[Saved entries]
☆ ☆ ☆ ☆ ☆

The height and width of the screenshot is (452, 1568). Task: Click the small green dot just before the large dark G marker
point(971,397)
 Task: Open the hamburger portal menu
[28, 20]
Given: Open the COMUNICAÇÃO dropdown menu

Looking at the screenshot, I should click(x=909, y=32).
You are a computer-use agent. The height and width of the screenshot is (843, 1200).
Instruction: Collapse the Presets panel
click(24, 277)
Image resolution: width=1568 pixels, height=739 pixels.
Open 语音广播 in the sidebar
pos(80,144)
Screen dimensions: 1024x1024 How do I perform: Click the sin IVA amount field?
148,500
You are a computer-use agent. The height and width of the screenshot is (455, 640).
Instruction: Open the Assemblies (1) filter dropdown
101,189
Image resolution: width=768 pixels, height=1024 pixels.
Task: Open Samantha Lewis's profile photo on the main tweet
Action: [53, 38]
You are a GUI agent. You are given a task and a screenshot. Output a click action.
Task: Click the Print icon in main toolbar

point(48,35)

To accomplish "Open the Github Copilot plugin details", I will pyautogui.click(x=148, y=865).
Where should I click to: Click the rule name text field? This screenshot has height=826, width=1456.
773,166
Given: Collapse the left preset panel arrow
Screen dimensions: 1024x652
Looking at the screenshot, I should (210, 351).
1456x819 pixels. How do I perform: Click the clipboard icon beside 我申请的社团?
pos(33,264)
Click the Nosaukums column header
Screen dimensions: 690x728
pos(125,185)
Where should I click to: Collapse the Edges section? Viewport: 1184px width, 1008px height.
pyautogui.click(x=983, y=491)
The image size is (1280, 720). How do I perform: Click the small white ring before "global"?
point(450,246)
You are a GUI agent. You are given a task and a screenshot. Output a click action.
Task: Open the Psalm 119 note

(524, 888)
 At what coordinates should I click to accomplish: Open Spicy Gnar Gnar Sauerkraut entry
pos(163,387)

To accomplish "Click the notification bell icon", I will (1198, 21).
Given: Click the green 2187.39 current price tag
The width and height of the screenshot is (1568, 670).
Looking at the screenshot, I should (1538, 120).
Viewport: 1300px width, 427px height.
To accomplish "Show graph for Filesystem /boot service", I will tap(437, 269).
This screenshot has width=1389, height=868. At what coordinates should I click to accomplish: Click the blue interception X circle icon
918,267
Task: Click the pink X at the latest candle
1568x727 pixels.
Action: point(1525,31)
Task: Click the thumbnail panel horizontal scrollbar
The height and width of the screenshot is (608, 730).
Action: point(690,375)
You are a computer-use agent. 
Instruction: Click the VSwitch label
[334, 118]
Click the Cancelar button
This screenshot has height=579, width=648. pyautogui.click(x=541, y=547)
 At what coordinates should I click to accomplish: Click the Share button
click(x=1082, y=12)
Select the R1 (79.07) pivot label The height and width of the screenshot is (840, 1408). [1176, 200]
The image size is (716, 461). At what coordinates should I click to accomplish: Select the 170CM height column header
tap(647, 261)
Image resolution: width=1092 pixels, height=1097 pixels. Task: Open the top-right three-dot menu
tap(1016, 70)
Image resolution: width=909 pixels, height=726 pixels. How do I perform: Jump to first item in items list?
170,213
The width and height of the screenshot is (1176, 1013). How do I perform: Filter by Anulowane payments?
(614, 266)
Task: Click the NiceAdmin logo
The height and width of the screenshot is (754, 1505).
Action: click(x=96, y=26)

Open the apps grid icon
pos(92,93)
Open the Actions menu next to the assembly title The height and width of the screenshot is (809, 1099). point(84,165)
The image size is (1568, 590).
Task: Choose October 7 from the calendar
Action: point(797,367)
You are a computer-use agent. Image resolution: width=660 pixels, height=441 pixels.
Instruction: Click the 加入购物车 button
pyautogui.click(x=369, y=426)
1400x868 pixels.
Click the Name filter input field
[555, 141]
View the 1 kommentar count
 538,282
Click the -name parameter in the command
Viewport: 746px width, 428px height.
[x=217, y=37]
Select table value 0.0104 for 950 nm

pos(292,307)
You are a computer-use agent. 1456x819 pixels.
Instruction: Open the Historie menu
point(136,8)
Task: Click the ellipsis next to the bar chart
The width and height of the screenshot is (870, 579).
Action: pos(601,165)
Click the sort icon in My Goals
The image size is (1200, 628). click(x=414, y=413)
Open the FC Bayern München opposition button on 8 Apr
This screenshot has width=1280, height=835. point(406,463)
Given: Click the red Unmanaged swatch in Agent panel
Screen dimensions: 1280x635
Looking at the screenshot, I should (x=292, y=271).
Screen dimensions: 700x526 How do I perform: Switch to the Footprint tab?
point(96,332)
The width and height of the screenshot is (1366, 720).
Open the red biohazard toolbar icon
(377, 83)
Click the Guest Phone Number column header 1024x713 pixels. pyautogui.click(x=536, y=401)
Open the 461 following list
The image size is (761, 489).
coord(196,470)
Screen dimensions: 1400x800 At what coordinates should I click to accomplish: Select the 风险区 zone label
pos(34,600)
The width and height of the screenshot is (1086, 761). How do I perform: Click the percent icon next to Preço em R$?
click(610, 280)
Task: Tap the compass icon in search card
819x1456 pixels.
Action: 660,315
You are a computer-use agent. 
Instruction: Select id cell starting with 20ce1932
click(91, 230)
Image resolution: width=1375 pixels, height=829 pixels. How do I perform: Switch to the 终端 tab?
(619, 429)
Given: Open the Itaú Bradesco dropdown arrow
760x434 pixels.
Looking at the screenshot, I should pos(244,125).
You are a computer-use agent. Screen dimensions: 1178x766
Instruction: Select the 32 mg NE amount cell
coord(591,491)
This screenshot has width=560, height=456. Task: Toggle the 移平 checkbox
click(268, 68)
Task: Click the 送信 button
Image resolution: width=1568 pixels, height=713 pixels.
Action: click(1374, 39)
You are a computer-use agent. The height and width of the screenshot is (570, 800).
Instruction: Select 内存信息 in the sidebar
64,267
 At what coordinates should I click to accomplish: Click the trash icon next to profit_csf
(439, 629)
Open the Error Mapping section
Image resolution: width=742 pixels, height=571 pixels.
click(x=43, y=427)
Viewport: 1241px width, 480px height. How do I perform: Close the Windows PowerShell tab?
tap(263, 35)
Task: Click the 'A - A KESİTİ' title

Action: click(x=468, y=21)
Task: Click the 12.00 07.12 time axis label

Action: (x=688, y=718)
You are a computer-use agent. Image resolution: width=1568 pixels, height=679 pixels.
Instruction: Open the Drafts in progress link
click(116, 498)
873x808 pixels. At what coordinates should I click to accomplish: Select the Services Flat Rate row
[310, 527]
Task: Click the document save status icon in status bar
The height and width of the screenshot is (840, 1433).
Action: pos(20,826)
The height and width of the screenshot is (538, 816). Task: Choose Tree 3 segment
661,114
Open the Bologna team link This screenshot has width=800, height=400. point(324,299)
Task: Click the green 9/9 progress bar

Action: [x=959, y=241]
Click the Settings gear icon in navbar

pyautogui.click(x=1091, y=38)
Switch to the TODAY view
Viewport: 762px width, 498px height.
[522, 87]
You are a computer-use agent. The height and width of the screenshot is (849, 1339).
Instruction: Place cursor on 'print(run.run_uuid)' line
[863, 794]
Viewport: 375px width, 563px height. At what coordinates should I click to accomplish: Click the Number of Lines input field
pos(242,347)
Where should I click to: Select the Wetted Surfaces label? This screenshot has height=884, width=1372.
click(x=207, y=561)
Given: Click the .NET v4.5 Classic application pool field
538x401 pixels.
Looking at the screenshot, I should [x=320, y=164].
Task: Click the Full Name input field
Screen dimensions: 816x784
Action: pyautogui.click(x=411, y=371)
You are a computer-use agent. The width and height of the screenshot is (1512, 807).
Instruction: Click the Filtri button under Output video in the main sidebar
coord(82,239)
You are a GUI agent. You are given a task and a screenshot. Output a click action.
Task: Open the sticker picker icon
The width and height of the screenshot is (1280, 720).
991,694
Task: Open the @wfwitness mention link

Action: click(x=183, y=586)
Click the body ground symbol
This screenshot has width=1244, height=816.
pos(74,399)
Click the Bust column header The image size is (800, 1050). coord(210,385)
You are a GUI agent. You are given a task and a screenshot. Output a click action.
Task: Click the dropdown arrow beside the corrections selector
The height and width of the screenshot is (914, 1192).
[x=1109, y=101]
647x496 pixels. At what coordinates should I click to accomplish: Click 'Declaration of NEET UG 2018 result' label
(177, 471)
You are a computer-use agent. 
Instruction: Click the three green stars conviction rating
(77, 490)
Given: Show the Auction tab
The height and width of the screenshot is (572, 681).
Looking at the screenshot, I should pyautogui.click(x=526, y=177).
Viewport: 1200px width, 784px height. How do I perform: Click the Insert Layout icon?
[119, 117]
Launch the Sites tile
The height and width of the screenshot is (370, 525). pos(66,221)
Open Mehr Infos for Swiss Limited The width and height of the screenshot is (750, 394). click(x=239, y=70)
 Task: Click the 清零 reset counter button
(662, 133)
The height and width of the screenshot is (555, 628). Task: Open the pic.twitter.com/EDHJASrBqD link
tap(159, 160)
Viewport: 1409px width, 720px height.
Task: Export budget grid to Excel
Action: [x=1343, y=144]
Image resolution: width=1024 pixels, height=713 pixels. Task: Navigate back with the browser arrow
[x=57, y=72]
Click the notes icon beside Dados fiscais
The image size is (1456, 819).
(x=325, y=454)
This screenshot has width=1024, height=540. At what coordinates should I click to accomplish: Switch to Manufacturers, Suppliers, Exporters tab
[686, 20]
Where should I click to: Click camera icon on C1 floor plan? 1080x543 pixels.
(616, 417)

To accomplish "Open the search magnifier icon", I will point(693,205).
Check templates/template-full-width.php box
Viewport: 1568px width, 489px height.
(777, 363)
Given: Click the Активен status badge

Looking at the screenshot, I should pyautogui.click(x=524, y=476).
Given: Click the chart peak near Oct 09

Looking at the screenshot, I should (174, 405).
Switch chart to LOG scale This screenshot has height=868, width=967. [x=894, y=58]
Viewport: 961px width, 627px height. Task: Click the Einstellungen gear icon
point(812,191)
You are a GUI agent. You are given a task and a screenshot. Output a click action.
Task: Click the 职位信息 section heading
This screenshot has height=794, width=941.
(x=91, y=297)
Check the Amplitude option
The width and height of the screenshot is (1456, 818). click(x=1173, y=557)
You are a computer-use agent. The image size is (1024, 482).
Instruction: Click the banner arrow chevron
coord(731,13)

☆ ☆ ☆ ☆ ☆

What is expected
Reproduce each line from the records that contains the word "Show".

Answer space
To accomplish "Show graph for Filesystem /boot service", I will tap(437, 269).
Given: Show the Auction tab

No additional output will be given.